A George IV rosewood, ebonised and parcel-gilt library bookcase dates from circa 1830 and in the style of Gillows, carries an estimate of £400-£600.
Elsewhere, a George IV mahogany extending dining table from circa 1830 in the manner of Gillows, with two additional leaf insertions, sits in decorative reeded tapering legs. It is estimated to fetch £600-£800. Also in the sale is a 19th-century set of twelve mahogany ladderback dining chairs in George III style, alongside a pair of armchairs featuring ‘dish’ seats. They are estimated to fetch £800-£1,200. A George III mahogany and leather upholstered armchair dating from circa 1800 features a panel back and sides and is estimated to fetch £500-£800.
Also included in the sale are two awards presented to Loewenstein. One is a Rolling Stones Norwegian Platinum sales award for the album ‘Stripped’ in 1996, which commemorated sales in excess of 50,000 units in Norway. The second award was a Rolling Stones Swedish Gold award for the album ‘Voodoo Lounge’ in 1994, to commemorate in excess of 50,000 units in Sweden. The estimate is £300-£400 for both.
Loewenstein was The Rolling Stones’ financial and business manager from 1968 until 2007. He was introduced to Mick Jagger via his friend Christopher Gibbs in 1968, when he was a merchant banker in London. Amusingly Keith Richards recalled Loewenstein as having no idea who Jagger was when they first met. The band asked for help, as they believed they were being underpaid by their manager at the time, Allen Klein. This would lead to a working relationship and friendship that spanned more than 30 years and the nickname ‘Rupie the Groupie.’

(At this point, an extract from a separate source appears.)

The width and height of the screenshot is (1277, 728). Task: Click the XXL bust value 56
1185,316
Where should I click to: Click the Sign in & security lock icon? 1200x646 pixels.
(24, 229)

Loewenstein is recognized as being the catalyst behind the band’s success and being directly responsible for converting them into a world-wide phenomenon. He is also credited with copyrighting The Rolling Stones’ legendary red tongue logo. His financial prowess led to massive changes in their fortune, which made them one of the wealthiest bands of all time. He engaged sponsors, rectified their tax status to the full advantage of the band and eradicated all scams, or potentially unscrupulous deals. It all paid off and in 2002 Keith Richards said of Loewenstein: “He is a great financial mind for the market. He plays that, like I play guitar. He does things like a little oil, well. And currency—you know, Swiss francs in the morning, switch to marks in the afternoon, move to the yen and by the end of the day, how many dollars?”
Funnily enough, even though Loewenstein was very involved with the band, he didn’t actually watch them perform, or listen to their music, as his musical preference was classical. His wife compiled a book in 2017 titled Wind in My Hair: A Kaleidoscope of Memories, which documents her life with all of the famous characters that appeared in it, including The Rolling Stones.